My BF is a great Dad to our 18 month old DS and has a heart of gold, is great fun and loves me, but I am slowly being driven mad by him! He is controlling me and just cannot see it with his sulking. I am losing more and more respect for him as each day passes that I have to deal with his sulking fits and feel like his Mum, not lover. I never feel like having sex with him although we both want more children, I'm wracked with guilt most of the time and feel like I can do nothing right.
He sulks if he does not think I'm giving him enough love and attention, he sulks if I take the mick out of him (although he is allowed to take the mick out of me), he sulks if he feels put upon to do any chores, he sulks if he feels threatened by contact with male friends (i.e. contacting people on Facebook) and sulks if I have an opinion on something which is different from his and then voice it.
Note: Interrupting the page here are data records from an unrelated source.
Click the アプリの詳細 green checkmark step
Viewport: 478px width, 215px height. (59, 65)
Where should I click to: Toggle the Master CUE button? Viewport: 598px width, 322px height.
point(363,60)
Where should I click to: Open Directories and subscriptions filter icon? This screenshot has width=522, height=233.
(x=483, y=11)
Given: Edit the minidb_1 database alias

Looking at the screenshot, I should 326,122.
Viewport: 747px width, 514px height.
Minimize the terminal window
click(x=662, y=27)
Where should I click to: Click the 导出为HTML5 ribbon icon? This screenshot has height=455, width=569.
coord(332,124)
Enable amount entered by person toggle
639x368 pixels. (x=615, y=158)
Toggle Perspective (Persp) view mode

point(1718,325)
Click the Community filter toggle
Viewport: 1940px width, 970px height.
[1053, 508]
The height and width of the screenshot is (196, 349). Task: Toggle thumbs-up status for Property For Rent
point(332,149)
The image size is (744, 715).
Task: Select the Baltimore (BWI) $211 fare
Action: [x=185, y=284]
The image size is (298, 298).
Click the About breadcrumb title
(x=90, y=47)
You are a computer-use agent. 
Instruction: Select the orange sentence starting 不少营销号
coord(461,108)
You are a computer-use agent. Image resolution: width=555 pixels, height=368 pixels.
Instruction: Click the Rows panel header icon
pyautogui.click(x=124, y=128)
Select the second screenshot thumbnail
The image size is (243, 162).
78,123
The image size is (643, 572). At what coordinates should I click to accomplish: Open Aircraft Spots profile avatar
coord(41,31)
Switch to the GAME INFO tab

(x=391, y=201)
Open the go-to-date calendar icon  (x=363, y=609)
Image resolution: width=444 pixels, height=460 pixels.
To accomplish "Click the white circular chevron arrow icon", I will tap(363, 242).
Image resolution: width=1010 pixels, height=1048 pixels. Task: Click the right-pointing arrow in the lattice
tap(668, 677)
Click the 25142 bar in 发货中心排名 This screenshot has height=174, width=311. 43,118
I love him, and I realise he is insecure about stuff from his past, but I cannot cope any more with feeling that I cannot make him happy and that everything is my fault. The worst thing is that whenever I confront him about his behaviour he denies he is sulking, and manages to turn it around so it is me being unreasonable. If he says something to upset me he often flat denies saying whatever it is he has just said; his behaviour is starting to make me doubt my sanity, and I often feel so angry. I never used to have a temper, but now feel like I could blow up at any point, and am so scared of this affecting my parenting.
He professes that he loves me deeply and makes me feel like bad because I don't love him enough or voice it enough, he even said when I was pregnant that he would kick me out and our baby would stay with him if I was ever unfaithful; this haunts me now and makes me feel sick, but he could not see the problem with this when I bought it up, unless, of course, I'm thinking about being unfaithful.
Help Mumsnetters! Any ideas of how I can cope with this? I really want to stay with him as I feel deep down we could have a great relationship and we have got a wonderful, balanced DS, but I feel he is driving me away and he cannot see it.